Próbę wywozu elektrośmieci udaremniły niedawno służby celne w gdyńskim porcie. Polska firma zadeklarowała wywóz 2,3 tys.  używanych obudów komputerów z wymontowanym dyskiem twardym i nagrywarką. W wyniku rewizji stwierdzono, że były to kompletne używane komputery . Łączna masa zatrzymanego ładunku wyniosła prawie 18 ton.

W sumie w tym roku służbom celnym udało się udaremnić nielegalny wywóz ponad 62 ton zużytego sprzętu elektronicznego i elektrycznego. Zatrzymane  elektrośmieci  miały być nielegalnie wywiezione do  krajów rozwijających się m.in. do Tanzanii, Gabonu, Pakistanu, Chin.

- Elektrośmieci to zepsute lub niepotrzebne urządzenia działające na prąd lub baterie, takie jak komputery, lodówki, telefony, telewizory, zabawki, a także zużyte świetlówki. Na całym świecie jest produkowanych ponad 40 milionów ton elektrośmieci rocznie i liczba ta rośnie w zatrważającym tempie – mówi Paweł Średziński z WWF Polska.

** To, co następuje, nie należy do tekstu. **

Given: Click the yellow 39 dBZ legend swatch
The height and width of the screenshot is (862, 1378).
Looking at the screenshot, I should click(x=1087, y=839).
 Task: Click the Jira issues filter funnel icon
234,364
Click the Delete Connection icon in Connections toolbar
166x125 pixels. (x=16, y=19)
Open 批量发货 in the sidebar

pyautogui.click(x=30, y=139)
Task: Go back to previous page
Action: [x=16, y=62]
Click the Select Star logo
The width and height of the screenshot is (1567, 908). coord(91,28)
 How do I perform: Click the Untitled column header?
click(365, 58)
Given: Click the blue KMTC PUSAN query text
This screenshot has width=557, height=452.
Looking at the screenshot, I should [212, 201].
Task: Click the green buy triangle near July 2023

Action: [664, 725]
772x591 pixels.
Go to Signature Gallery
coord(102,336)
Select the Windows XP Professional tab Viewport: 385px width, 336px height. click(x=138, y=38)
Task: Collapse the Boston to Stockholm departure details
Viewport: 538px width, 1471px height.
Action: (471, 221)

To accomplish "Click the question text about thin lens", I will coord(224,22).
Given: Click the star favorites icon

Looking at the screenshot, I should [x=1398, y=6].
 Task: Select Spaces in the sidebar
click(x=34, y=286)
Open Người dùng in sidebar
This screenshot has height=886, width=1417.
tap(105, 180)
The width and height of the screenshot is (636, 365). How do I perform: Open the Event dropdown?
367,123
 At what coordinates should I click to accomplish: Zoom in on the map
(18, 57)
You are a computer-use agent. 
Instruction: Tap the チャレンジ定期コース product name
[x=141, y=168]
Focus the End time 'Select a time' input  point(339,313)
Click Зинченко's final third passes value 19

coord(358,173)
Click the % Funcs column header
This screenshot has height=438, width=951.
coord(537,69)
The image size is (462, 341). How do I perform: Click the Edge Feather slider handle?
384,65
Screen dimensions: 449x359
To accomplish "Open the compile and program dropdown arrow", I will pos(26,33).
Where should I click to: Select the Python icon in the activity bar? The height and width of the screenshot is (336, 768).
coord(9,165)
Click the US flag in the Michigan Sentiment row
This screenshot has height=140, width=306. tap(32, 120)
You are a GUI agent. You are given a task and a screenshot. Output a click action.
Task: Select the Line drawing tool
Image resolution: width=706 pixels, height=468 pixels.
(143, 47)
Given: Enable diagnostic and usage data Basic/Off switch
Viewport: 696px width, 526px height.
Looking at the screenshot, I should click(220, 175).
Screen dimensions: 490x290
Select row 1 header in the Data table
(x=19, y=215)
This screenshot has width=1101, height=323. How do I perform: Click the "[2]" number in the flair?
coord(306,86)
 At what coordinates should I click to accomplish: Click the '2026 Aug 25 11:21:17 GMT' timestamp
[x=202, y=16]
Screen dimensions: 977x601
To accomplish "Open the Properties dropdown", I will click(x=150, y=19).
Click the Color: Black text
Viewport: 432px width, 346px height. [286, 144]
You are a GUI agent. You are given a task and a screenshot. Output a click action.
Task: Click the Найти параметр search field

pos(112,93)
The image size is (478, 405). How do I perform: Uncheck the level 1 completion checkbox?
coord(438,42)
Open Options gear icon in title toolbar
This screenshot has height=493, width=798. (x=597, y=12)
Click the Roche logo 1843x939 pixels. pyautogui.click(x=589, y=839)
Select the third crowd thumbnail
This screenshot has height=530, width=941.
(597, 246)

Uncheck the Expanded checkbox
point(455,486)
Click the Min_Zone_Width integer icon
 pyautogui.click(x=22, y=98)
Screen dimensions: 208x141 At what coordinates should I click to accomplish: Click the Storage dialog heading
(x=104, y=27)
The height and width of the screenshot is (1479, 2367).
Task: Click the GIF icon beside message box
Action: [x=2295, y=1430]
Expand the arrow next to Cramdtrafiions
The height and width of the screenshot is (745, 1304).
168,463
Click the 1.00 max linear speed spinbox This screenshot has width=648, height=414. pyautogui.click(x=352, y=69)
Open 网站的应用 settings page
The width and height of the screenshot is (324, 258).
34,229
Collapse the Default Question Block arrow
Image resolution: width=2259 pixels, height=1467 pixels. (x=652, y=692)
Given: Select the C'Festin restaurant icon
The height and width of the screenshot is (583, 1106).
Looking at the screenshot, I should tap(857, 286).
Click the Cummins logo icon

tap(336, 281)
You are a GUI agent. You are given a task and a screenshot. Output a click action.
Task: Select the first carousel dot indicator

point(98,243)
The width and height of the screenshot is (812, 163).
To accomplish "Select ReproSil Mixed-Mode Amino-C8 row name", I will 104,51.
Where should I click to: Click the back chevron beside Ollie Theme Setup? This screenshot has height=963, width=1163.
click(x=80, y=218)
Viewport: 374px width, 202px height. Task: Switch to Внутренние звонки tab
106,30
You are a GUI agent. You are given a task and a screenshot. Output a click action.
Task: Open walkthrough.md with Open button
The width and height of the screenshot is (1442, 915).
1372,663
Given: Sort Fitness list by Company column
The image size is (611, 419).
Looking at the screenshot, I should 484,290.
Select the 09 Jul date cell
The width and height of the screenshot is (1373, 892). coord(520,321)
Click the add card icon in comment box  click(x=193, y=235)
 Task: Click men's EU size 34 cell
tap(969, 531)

Przemieszczanie niebezpiecznych odpadów reguluje unijne rozporządzenie z 2006 roku, które m.in. zakazuje wywozu odpadów niebezpiecznych do krajów, spoza  OECD.  Powód jest prosty: w biednych krajach niebezpieczne odpady trafiają do amatorskiego demontażu cennych części (m.in. miedzi, srebra, złota, aluminium), powodując jednocześnie choroby ludzi i zatrucie środowiska. Z niezabezpieczonych elektrośmieci w czasie ich nieprawidłowego składowania lub demontażu do środowiska trafiają metale ciężkie m.in. kadm, nikiel, ołów, ale też rtęć i rakotwórcze dioksyny i furany.

Ekolodzy apelują, by zużyty sprzęt poddawać recyklingowi w kraju. WWF radzi, by  Polacy sprawdzali, czy firma, której oddajemy odpady, działa legalnie i znajduje się w rejestrze Głównego Inspektoratu Ochrony Środowiska.